SUPPLIED DATA
======

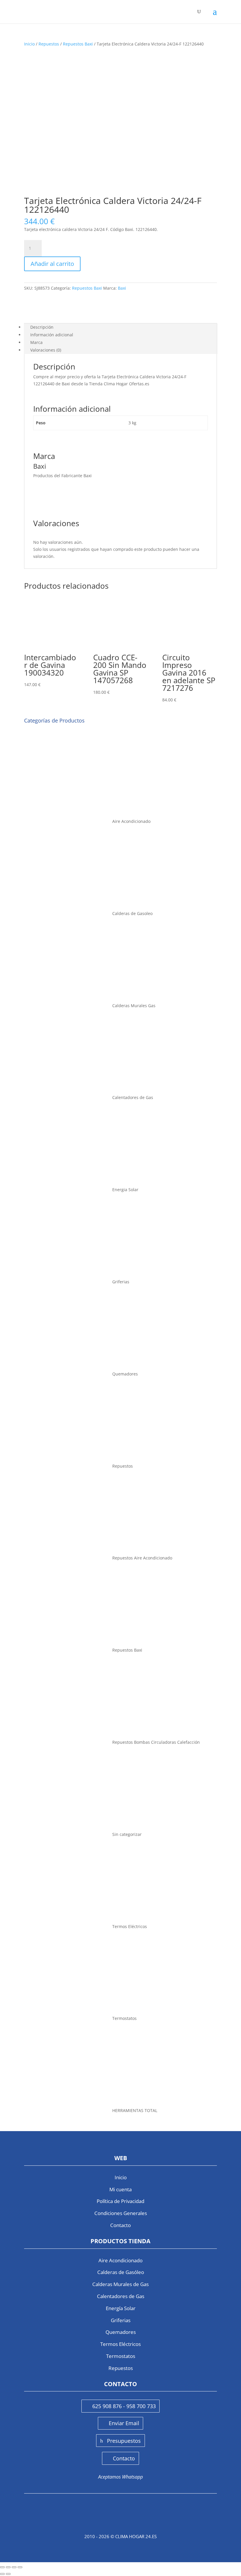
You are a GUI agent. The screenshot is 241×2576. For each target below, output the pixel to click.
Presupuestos (124, 2440)
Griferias (120, 2320)
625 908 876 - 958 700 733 (124, 2406)
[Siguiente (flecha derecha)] (8, 2574)
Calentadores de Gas (120, 2296)
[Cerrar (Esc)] (20, 2567)
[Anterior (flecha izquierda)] (2, 2574)
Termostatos (120, 2356)
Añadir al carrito (52, 264)
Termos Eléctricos (120, 2344)
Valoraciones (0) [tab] (45, 350)
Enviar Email (124, 2423)
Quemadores (121, 2332)
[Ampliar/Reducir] (2, 2567)
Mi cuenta (120, 2189)
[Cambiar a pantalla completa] (8, 2567)
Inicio (29, 44)
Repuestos (49, 44)
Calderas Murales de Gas (120, 2284)
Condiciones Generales (120, 2213)
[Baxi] (46, 311)
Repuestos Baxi (78, 44)
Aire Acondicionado (120, 2260)
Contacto (120, 2225)
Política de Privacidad (120, 2201)
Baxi (122, 288)
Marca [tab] (36, 342)
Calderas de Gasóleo (120, 2272)
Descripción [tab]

======

EXERCISE INSTRUCTIONS
Where the records above contain a line with "Mi cuenta (120, 2189)", repeat that line and each later line through the end, exactly, and nothing more.

ANSWER SPACE
Mi cuenta (120, 2189)
[Cambiar a pantalla completa] (8, 2567)
Inicio (29, 44)
Repuestos (49, 44)
Calderas Murales de Gas (120, 2284)
Condiciones Generales (120, 2213)
[Baxi] (46, 311)
Repuestos Baxi (78, 44)
Aire Acondicionado (120, 2260)
Contacto (120, 2225)
Política de Privacidad (120, 2201)
Baxi (122, 288)
Marca [tab] (36, 342)
Calderas de Gasóleo (120, 2272)
Descripción [tab]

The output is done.